§ **Problem to solve**
Rewrite the lines of material below as a numbered list, leaving out blank lines.
──────── Data under study
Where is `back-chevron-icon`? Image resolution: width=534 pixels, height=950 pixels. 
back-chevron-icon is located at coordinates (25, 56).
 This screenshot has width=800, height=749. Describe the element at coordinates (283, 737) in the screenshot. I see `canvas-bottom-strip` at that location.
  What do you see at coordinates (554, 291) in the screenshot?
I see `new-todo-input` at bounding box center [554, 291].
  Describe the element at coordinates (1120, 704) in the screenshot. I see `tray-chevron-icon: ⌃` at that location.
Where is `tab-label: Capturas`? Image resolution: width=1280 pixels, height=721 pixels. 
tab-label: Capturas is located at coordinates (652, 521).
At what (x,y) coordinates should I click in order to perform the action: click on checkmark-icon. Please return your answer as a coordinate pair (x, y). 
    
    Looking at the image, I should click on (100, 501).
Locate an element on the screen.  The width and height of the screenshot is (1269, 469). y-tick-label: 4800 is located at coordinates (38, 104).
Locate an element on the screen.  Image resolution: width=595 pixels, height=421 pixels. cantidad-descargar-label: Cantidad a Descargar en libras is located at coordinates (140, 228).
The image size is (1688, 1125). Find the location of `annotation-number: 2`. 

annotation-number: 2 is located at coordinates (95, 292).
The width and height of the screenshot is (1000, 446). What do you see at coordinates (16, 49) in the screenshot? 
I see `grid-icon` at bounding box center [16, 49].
────────────────
§ **Response area**
1. Where is `back-chevron-icon`? Image resolution: width=534 pixels, height=950 pixels. 
2. back-chevron-icon is located at coordinates (25, 56).
3.  This screenshot has width=800, height=749. Describe the element at coordinates (283, 737) in the screenshot. I see `canvas-bottom-strip` at that location.
4.   What do you see at coordinates (554, 291) in the screenshot?
5. I see `new-todo-input` at bounding box center [554, 291].
6.   Describe the element at coordinates (1120, 704) in the screenshot. I see `tray-chevron-icon: ⌃` at that location.
7. Where is `tab-label: Capturas`? Image resolution: width=1280 pixels, height=721 pixels. 
8. tab-label: Capturas is located at coordinates (652, 521).
9. At what (x,y) coordinates should I click in order to perform the action: click on checkmark-icon. Please return your answer as a coordinate pair (x, y). 
10.     Looking at the image, I should click on (100, 501).
11. Locate an element on the screen.  The width and height of the screenshot is (1269, 469). y-tick-label: 4800 is located at coordinates (38, 104).
12. Locate an element on the screen.  Image resolution: width=595 pixels, height=421 pixels. cantidad-descargar-label: Cantidad a Descargar en libras is located at coordinates (140, 228).
13. The image size is (1688, 1125). Find the location of `annotation-number: 2`. 
14. annotation-number: 2 is located at coordinates (95, 292).
15. The width and height of the screenshot is (1000, 446). What do you see at coordinates (16, 49) in the screenshot? 
16. I see `grid-icon` at bounding box center [16, 49].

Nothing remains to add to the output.